There is a loud chorus of birds singing among trees, and an eager bleating of rams among herds. And the singing of men along slopes. And the cheerful voices of children. And the smiles of wom­en. It is springtime. Nature is in love. And man gets pleasure from the love of nature, which will make him wealthier shortly, and he takes delight in his own love, which becomes livelier in such serene revival, and his wife seems more loving to him, while he appears to be a greater protector to his wife, and their children dear to both of them, as at present they are their joy and their care, and in fu­ture, when they are old, they will be the joy and protection of their declining age.

564.2

Jesus passes along the fields that rise or slope downwards follow­ing the inclination of the mountain. He is alone. He is wearing a linen garment, as He gave His last woollen one to Samuel, and a rather bright-blue mantle thrown over one shoulder, softly wrapped around His body and held by His arm across His chest. The strip covering His arm flutters gently in the light breeze and as He is bare-headed, His hair shines in the sunshine. He goes by and where there are children He bends to caress their little innocent heads and to listen to their little secrets, admiring what they hasten to show Him as if they were treasures.
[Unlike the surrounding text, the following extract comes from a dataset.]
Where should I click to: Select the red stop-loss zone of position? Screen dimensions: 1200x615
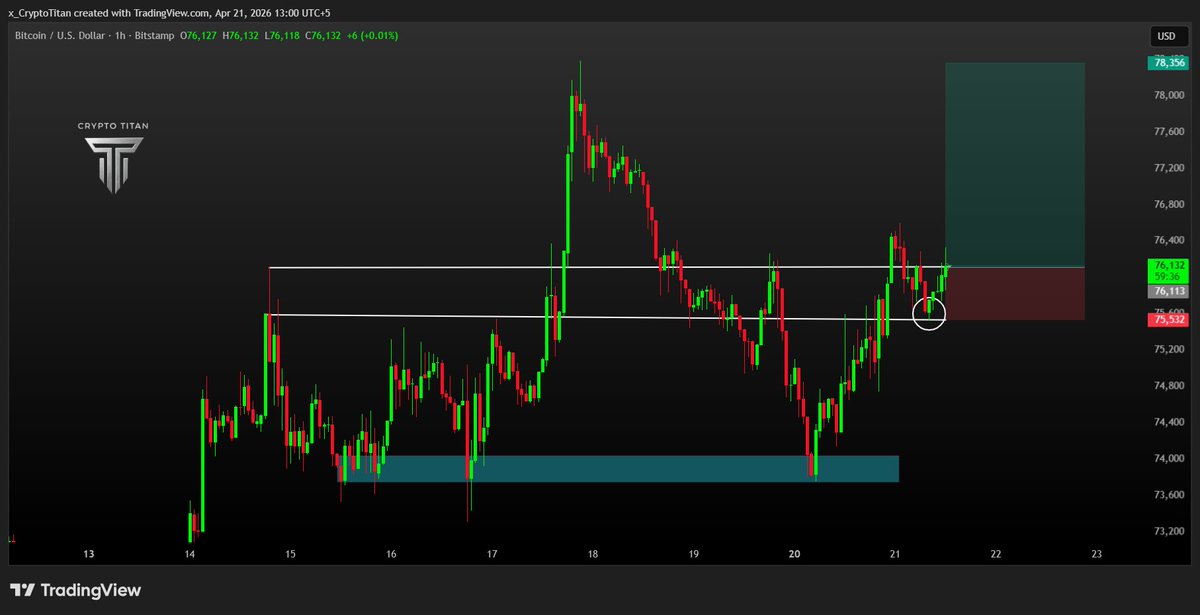[1014, 294]
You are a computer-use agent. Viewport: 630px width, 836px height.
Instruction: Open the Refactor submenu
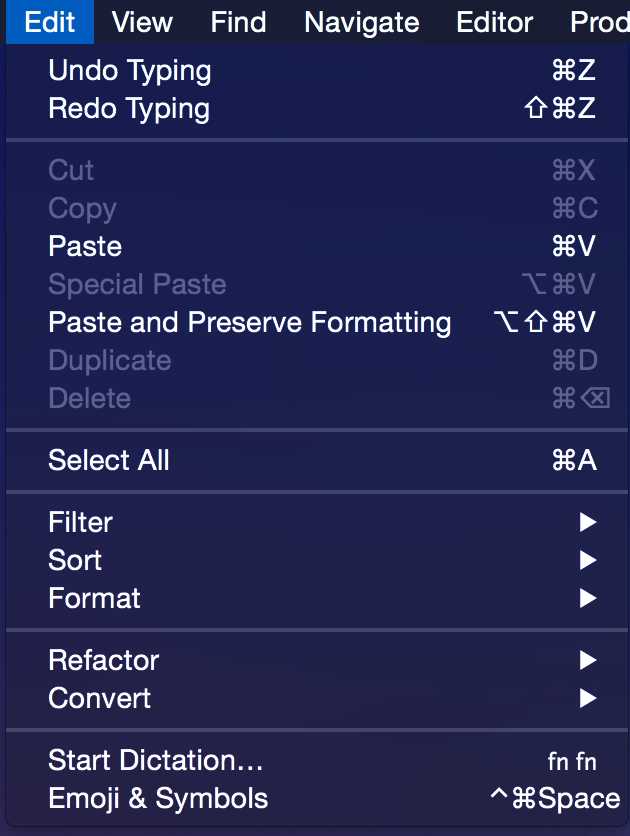[x=317, y=660]
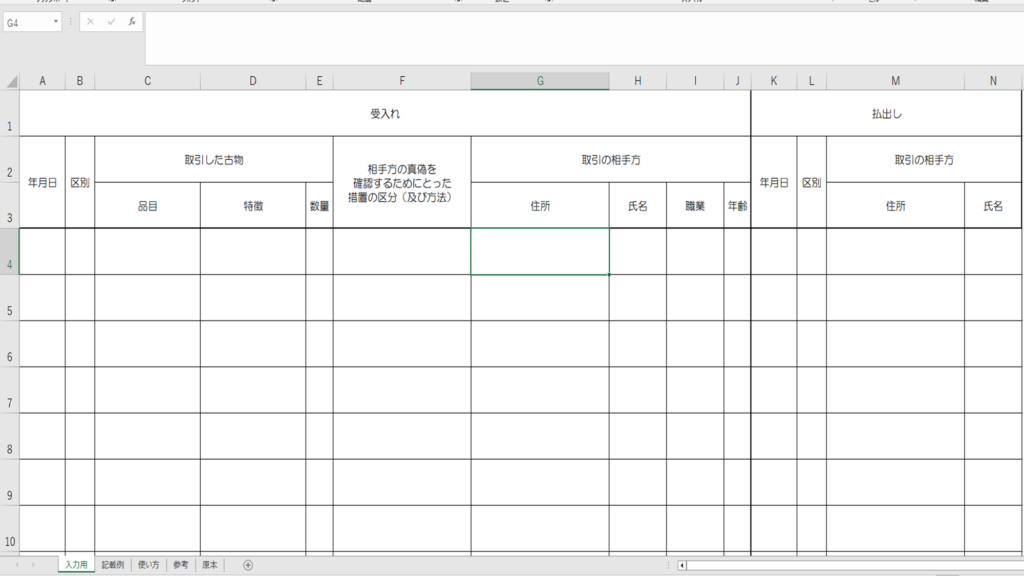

A little girl, who is so small that she still stumbles when run­ning and gets entangled in the little skirt that is too long for her as she probably inherited it from a brother born before her, arrives near Jesus with a smile that makes her eyes shine and displays her tiny incisors between her pink lips. She is carrying a bunch of daisies, a big bunch held with both hands, as many as her tender tiny hands can hold, and she holds up her trophy saying: «Take it! It’s Yours. To mummy later. A kiss, here!» and with her little hands, now free, as Jesus has taken the little bunch thanking her with words of admiration, she touches her lips and she stands on her bare feet, with her head bent backwards, almost losing her balance, in the vain effort to stretch her tiny person up to the face of Jesus, Who laughs picking her up in His arms and taking her, nestled up there like a little bird on a tall tree, towards a group of women who are steeping new pieces of cloth in the clear water of a stream, to lay them out in the sunshine later, to bleach them.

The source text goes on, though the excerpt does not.